All of the records should be given again verbatim.

Stored data:
┌────────

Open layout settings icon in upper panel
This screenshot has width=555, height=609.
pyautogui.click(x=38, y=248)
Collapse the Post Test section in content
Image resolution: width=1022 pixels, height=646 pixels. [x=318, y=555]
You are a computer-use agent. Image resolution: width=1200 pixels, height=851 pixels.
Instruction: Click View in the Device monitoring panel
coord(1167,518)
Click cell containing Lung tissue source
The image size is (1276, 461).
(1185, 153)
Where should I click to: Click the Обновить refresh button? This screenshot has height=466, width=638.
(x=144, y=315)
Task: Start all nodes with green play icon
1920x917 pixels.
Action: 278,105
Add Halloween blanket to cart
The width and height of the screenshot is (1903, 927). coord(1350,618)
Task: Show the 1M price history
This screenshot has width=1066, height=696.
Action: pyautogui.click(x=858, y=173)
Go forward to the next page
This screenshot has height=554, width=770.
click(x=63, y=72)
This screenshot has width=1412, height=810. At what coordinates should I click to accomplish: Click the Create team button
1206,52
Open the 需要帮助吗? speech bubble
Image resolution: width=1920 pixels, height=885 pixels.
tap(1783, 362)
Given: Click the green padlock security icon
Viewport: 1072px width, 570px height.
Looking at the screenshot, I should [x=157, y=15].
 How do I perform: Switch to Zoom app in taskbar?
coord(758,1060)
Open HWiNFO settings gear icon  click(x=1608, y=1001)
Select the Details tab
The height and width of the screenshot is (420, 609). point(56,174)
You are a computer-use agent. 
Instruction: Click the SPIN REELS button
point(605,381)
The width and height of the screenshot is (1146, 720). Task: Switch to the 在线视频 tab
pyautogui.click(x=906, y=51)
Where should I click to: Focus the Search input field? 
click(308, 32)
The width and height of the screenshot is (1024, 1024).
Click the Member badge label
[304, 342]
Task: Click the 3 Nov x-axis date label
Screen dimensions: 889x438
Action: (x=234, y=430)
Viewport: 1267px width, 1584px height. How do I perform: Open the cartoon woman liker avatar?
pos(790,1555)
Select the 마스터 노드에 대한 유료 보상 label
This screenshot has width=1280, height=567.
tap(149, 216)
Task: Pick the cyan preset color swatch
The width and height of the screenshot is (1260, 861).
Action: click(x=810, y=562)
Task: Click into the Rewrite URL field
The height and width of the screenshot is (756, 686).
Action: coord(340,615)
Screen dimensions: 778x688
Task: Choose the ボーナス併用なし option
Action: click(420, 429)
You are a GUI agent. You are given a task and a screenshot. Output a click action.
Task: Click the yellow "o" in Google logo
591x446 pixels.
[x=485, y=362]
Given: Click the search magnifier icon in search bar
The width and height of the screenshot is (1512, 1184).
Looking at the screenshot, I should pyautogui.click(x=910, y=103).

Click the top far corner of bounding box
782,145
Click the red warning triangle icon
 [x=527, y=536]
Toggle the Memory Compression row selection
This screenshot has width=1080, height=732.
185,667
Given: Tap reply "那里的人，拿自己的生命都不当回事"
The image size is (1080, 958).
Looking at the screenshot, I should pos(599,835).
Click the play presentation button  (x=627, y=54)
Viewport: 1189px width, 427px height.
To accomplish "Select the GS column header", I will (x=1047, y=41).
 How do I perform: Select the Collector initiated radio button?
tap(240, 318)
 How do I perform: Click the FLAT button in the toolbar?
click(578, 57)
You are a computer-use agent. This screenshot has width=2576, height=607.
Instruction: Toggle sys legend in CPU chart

└────────

Answer for the task:
Open layout settings icon in upper panel
This screenshot has width=555, height=609.
pyautogui.click(x=38, y=248)
Collapse the Post Test section in content
Image resolution: width=1022 pixels, height=646 pixels. [x=318, y=555]
You are a computer-use agent. Image resolution: width=1200 pixels, height=851 pixels.
Instruction: Click View in the Device monitoring panel
coord(1167,518)
Click cell containing Lung tissue source
The image size is (1276, 461).
(1185, 153)
Where should I click to: Click the Обновить refresh button? This screenshot has height=466, width=638.
(x=144, y=315)
Task: Start all nodes with green play icon
1920x917 pixels.
Action: 278,105
Add Halloween blanket to cart
The width and height of the screenshot is (1903, 927). coord(1350,618)
Task: Show the 1M price history
This screenshot has width=1066, height=696.
Action: pyautogui.click(x=858, y=173)
Go forward to the next page
This screenshot has height=554, width=770.
click(x=63, y=72)
This screenshot has width=1412, height=810. At what coordinates should I click to accomplish: Click the Create team button
1206,52
Open the 需要帮助吗? speech bubble
Image resolution: width=1920 pixels, height=885 pixels.
tap(1783, 362)
Given: Click the green padlock security icon
Viewport: 1072px width, 570px height.
Looking at the screenshot, I should [x=157, y=15].
 How do I perform: Switch to Zoom app in taskbar?
coord(758,1060)
Open HWiNFO settings gear icon  click(x=1608, y=1001)
Select the Details tab
The height and width of the screenshot is (420, 609). point(56,174)
You are a computer-use agent. 
Instruction: Click the SPIN REELS button
point(605,381)
The width and height of the screenshot is (1146, 720). Task: Switch to the 在线视频 tab
pyautogui.click(x=906, y=51)
Where should I click to: Focus the Search input field? 
click(308, 32)
The width and height of the screenshot is (1024, 1024).
Click the Member badge label
[304, 342]
Task: Click the 3 Nov x-axis date label
Screen dimensions: 889x438
Action: (x=234, y=430)
Viewport: 1267px width, 1584px height. How do I perform: Open the cartoon woman liker avatar?
pos(790,1555)
Select the 마스터 노드에 대한 유료 보상 label
This screenshot has width=1280, height=567.
tap(149, 216)
Task: Pick the cyan preset color swatch
The width and height of the screenshot is (1260, 861).
Action: click(x=810, y=562)
Task: Click into the Rewrite URL field
The height and width of the screenshot is (756, 686).
Action: coord(340,615)
Screen dimensions: 778x688
Task: Choose the ボーナス併用なし option
Action: click(420, 429)
You are a GUI agent. You are given a task and a screenshot. Output a click action.
Task: Click the yellow "o" in Google logo
591x446 pixels.
[x=485, y=362]
Given: Click the search magnifier icon in search bar
The width and height of the screenshot is (1512, 1184).
Looking at the screenshot, I should pyautogui.click(x=910, y=103).

Click the top far corner of bounding box
782,145
Click the red warning triangle icon
 [x=527, y=536]
Toggle the Memory Compression row selection
This screenshot has width=1080, height=732.
185,667
Given: Tap reply "那里的人，拿自己的生命都不当回事"
The image size is (1080, 958).
Looking at the screenshot, I should pos(599,835).
Click the play presentation button  (x=627, y=54)
Viewport: 1189px width, 427px height.
To accomplish "Select the GS column header", I will (x=1047, y=41).
 How do I perform: Select the Collector initiated radio button?
tap(240, 318)
 How do I perform: Click the FLAT button in the toolbar?
click(578, 57)
You are a computer-use agent. This screenshot has width=2576, height=607.
Instruction: Toggle sys legend in CPU chart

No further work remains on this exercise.